Methodologically all six schools proved so varied in responsiveness that we had to continually adapt our approach. This is more a highlight than a challenge because one of the pleasures of applied drama are those in-the-moment improvisations that help coax a non-responsive teenage into someone passionately arguing their point of view. It was also a pleasure to work closely with another facilitator, to be able to hand on to them and observe the different spin the took on what the young people were producing, to debrief and discuss afterwards and to have the space observe the students out of the main focus while your partner led.

All the groups became more responsive and engaged as the workshops went on, often prompting surprised teachers to exclaim how certain pupils were ‘coming out’ of themselves or asserting themselves more than usual. This may have been to do with the kinesthetic aspect of the work unlocking some student’s expressiveness ( a common enough result for applied drama) but also, especially with the young women, a reflection that the topic of gender inequality and consent was important enough to them to ‘raise their game’.

What was significant for you about the project that is worth sharing?

Seeing the play, which is very clear that the protagonist does not explicitly consent, wasn’t always enough to cut through the view that young women who take drugs, dress with sexual confidence and have sexual appetites must take responsibility if they are raped.

Every teacher we talked to was adamant their charges needed to be talking about this topic and as early in their school lives as possible.

There was one all boys schools that we were explicitly asked to visit because of the teachers’ concern about attitudes to women. The young men were indeed defensive and quick to offer counter examples of women lying about rape and we had to be clear the book and play of Asking For It are unequivocal in their depiction of an actual assault. The instinct to deflect the discussion then took an unusual route when they started to dismiss the story itself as unrealistic (“Those pictures would never have been left up there for so long”) and therefore not needing to be engaged with.

Despite having been worried, as mentioned previously, and prepared for the possibility that some participants might disclose that they had experienced assault the fast moving and generally fun nature of the workshops meant we never got to a space where this might have happened. We ensured that schools counsellors were aware of the work and many of them attended or kept in close communication. While the topics weren’t treated frivolously there was more a sense of the young people appreciated the respect shown by having them discuss them.
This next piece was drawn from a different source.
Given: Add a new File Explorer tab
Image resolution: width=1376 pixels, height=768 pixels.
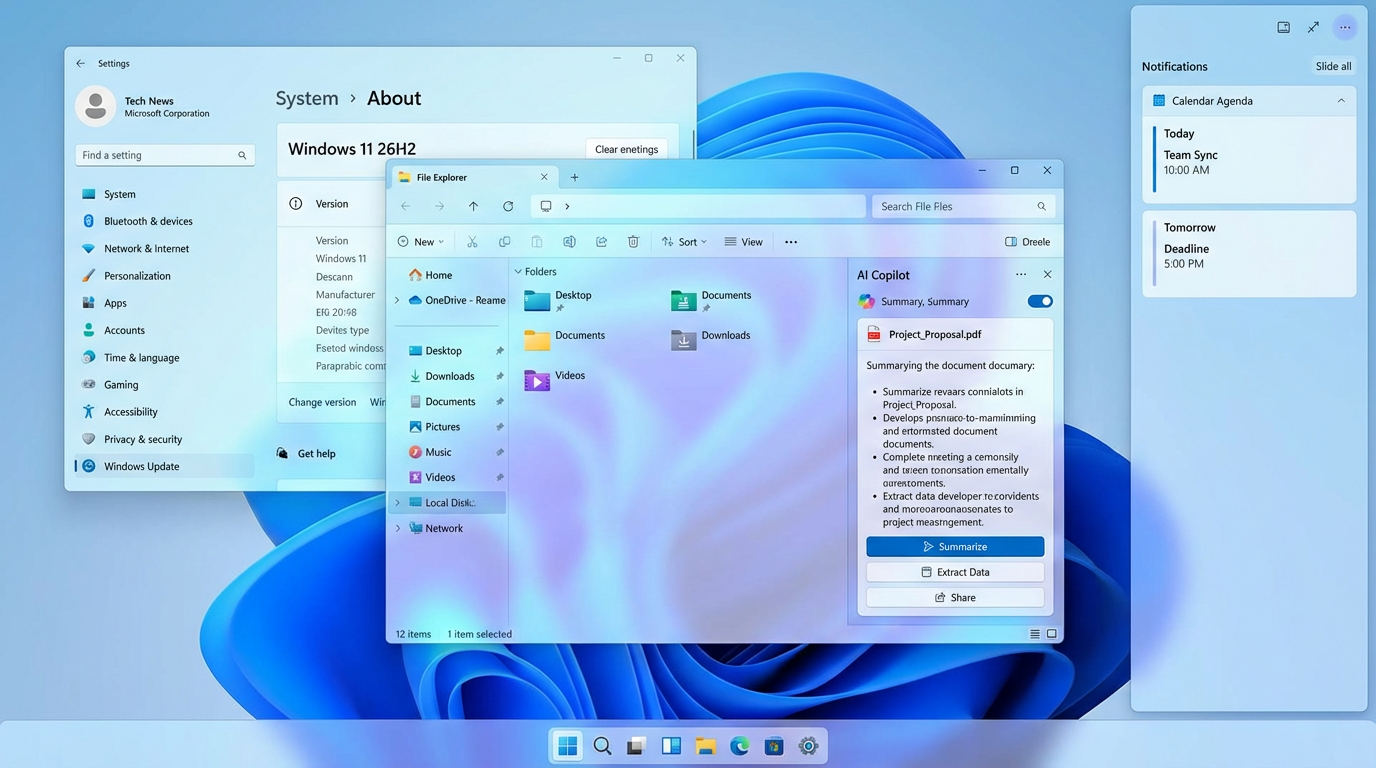Looking at the screenshot, I should click(x=575, y=177).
We were also worried that rules about reporting young people under 17 who revealed they had active sex lives would inhibit the discussion. This never happened and we managed to talk at length and in depth through the lens of the play and its characters without compromising any of the individuals involved.

Students Responses

‘The play had a huge effect on my awareness of my surroundings and really made me appreciate the life I have as the struggles portrayed in the play were devastating’. 

‘When the play was over it made me think how the word ‘rape’ is not being discussed as a problem. People are uneducated about the topic when they should’.

‘The play was very intense, the actors were very good at acting out their roles. By them doing this, it made the play very realistic’. 

Has anything changed in your work as a result of the project?

A renewed enthusiasm to work with young people on ‘difficult’ topics.

A desire to continue to co-facilitate where resources allow.

A plan to use young people’s voice s more in the creation of study packs

Update from Phil Kingston, Community & Education Manager & Co-Facilitator

Facilitator Johanna Webb and I returned to the all boys school and were told a third of the class were in Australia on a school trip and this meant our two workshops would be smaller.

This was a very different encounter with these privileged and, mainly, self-confident young men. Before, with larger groups of 20-25, the atmosphere had been alternately raucous and resistant with obvious leaders asserting their authority and more introverted personalities being muted by the sheer size and testosterone levels.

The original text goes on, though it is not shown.